<<<<

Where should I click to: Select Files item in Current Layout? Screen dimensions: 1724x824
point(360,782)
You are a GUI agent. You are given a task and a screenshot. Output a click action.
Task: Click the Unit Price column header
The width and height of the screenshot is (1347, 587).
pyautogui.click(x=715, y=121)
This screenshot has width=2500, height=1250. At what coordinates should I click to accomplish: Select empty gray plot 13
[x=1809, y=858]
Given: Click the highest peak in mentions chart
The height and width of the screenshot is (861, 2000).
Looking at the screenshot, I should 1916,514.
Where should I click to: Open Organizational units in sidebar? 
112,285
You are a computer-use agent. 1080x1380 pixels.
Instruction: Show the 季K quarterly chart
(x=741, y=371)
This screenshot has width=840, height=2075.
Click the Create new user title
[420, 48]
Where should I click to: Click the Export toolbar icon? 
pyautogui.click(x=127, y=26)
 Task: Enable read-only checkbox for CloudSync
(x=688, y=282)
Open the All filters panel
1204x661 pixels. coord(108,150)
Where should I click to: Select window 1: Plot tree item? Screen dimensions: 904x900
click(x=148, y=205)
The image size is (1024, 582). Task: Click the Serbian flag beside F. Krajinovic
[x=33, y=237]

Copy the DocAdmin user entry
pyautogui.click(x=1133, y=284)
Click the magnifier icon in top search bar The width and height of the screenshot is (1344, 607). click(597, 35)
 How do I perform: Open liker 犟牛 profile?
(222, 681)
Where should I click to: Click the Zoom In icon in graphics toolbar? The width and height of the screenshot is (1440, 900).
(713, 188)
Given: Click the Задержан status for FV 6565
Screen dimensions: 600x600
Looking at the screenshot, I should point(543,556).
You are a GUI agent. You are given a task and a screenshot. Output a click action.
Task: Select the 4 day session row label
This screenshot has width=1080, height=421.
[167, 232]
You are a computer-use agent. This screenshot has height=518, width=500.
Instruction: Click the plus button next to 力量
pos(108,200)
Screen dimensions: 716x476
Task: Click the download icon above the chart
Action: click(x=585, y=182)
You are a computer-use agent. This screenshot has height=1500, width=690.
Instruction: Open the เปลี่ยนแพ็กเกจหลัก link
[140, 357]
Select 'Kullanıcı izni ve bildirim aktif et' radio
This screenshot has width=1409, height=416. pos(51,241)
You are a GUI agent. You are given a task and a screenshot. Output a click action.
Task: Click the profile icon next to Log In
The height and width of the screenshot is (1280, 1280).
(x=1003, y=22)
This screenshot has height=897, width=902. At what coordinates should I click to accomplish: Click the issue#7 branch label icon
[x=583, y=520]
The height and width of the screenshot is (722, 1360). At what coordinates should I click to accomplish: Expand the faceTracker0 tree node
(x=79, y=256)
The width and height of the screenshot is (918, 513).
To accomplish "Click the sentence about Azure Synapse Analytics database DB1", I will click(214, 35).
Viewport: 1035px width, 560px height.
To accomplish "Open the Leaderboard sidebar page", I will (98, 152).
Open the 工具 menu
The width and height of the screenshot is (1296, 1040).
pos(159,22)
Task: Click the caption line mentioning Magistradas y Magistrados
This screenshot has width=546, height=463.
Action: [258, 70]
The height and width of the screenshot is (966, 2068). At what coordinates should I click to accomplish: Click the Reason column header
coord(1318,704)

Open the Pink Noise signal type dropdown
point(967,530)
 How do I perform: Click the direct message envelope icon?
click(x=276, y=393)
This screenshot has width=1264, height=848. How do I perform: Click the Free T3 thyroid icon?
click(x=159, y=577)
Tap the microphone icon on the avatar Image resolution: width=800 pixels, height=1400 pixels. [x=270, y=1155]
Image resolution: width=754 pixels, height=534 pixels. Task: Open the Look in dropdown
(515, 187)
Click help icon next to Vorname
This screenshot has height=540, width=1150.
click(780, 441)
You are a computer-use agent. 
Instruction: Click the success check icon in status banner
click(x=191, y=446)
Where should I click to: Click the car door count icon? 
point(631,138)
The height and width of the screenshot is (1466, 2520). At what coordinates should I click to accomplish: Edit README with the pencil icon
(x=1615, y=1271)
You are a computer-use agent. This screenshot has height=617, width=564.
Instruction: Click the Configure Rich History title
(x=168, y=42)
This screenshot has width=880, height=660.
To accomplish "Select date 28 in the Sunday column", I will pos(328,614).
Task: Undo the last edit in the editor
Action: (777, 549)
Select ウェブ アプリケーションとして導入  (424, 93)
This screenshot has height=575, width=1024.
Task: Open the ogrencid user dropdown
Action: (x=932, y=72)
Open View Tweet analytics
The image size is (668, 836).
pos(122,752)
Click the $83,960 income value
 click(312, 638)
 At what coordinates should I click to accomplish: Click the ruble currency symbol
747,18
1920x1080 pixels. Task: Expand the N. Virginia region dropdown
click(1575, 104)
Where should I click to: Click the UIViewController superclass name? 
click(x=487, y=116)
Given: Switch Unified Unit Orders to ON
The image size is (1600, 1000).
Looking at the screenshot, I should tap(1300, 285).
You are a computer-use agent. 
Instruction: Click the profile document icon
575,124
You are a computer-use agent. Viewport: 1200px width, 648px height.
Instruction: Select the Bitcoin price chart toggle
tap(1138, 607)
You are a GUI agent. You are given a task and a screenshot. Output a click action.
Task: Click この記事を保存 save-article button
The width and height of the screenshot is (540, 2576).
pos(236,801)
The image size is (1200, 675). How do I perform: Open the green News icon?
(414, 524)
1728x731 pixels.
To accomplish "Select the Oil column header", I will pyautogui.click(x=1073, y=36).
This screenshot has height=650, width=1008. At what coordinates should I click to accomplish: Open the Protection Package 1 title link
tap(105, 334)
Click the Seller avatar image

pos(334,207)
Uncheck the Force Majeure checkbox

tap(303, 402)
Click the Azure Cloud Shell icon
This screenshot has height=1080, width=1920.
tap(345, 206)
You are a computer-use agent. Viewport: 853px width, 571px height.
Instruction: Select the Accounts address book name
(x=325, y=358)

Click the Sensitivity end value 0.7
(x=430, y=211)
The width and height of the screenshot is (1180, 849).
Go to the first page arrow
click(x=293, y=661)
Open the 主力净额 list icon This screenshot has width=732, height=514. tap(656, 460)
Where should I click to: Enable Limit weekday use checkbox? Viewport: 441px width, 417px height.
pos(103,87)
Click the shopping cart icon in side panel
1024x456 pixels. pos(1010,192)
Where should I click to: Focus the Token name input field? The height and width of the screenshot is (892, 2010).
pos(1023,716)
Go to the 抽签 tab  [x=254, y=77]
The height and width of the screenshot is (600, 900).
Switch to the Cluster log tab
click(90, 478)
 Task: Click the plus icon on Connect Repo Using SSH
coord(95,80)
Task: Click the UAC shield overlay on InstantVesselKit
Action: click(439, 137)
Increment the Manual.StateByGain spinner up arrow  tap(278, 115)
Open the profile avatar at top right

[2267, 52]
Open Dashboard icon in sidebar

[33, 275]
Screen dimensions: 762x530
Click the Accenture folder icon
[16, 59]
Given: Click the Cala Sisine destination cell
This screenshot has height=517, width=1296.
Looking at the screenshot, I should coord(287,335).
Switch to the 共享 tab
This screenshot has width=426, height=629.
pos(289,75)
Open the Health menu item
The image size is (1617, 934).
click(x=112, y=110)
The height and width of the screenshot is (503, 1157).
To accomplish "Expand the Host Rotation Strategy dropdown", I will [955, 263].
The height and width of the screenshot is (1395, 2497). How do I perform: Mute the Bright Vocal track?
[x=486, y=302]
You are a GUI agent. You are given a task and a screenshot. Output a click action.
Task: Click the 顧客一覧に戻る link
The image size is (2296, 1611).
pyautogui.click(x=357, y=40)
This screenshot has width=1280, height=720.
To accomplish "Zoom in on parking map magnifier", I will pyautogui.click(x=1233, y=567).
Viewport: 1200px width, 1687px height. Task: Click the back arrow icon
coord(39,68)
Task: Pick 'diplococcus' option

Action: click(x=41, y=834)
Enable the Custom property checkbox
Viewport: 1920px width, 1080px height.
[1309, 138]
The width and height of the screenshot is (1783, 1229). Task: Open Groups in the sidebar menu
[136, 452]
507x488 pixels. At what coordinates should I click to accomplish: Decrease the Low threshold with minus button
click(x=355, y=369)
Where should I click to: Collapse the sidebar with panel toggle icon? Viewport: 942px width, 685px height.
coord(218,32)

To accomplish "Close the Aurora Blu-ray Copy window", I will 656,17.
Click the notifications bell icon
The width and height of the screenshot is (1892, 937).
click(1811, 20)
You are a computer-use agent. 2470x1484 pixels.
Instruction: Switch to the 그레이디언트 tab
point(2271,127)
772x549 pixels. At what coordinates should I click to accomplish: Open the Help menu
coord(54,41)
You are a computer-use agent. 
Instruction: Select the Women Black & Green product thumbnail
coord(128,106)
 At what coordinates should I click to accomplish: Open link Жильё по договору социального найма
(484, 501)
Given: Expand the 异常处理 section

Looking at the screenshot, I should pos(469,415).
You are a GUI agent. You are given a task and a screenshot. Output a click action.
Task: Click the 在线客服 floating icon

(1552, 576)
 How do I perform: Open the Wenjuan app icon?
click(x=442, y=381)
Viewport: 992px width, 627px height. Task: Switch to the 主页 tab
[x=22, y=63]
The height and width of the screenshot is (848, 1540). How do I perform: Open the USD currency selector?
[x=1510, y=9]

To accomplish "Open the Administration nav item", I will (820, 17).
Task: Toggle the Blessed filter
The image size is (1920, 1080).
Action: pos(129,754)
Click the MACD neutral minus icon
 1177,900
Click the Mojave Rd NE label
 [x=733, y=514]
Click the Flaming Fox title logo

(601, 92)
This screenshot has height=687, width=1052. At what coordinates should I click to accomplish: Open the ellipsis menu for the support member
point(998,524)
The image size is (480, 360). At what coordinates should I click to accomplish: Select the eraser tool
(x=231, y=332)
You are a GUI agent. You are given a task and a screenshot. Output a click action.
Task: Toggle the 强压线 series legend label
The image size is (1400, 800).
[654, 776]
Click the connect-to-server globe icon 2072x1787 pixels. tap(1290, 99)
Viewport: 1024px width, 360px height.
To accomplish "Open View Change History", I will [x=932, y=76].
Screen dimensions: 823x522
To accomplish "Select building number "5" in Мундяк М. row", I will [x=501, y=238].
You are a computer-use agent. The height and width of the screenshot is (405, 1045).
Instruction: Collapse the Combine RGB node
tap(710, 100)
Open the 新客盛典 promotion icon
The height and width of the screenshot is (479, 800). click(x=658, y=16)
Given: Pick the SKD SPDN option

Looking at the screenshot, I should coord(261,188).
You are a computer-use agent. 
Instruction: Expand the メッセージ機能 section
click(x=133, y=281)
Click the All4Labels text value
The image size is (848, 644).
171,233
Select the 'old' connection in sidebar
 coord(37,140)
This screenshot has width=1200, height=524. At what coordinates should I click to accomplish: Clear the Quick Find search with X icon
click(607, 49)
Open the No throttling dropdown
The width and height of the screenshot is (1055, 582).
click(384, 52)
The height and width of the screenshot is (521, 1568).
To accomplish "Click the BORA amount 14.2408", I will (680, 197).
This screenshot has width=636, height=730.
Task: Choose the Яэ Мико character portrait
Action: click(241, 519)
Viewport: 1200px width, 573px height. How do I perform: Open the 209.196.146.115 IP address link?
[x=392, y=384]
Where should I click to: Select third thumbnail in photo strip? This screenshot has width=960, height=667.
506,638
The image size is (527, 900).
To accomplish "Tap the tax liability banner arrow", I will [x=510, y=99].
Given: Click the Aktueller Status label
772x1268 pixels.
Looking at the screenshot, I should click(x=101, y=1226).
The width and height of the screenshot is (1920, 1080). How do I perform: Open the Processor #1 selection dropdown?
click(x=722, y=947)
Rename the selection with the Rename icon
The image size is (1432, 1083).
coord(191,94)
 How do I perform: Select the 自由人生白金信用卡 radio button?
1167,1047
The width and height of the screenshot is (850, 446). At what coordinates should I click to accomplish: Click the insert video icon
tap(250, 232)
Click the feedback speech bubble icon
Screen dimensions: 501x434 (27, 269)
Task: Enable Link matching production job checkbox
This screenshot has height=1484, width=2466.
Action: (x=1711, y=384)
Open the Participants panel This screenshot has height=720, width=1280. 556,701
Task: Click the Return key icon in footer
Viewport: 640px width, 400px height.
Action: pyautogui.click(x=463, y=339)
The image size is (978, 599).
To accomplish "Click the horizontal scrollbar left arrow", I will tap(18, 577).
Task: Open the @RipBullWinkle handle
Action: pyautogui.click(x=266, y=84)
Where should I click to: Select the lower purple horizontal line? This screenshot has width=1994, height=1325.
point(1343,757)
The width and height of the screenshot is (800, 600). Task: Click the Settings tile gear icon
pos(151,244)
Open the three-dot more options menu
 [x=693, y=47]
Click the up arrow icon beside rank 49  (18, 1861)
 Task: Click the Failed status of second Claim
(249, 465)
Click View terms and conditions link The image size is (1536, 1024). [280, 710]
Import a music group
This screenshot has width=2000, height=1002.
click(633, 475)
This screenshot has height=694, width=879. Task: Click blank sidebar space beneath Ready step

>>>>

Reproduce everything from the start of the data down to the line containing "[x=1809, y=858]", replacing "Unit Price" with "Total Price" and leaving the rest unchanged.

Where should I click to: Select Files item in Current Layout? Screen dimensions: 1724x824
point(360,782)
You are a GUI agent. You are given a task and a screenshot. Output a click action.
Task: Click the Total Price column header
The width and height of the screenshot is (1347, 587).
pyautogui.click(x=715, y=121)
This screenshot has width=2500, height=1250. At what coordinates should I click to accomplish: Select empty gray plot 13
[x=1809, y=858]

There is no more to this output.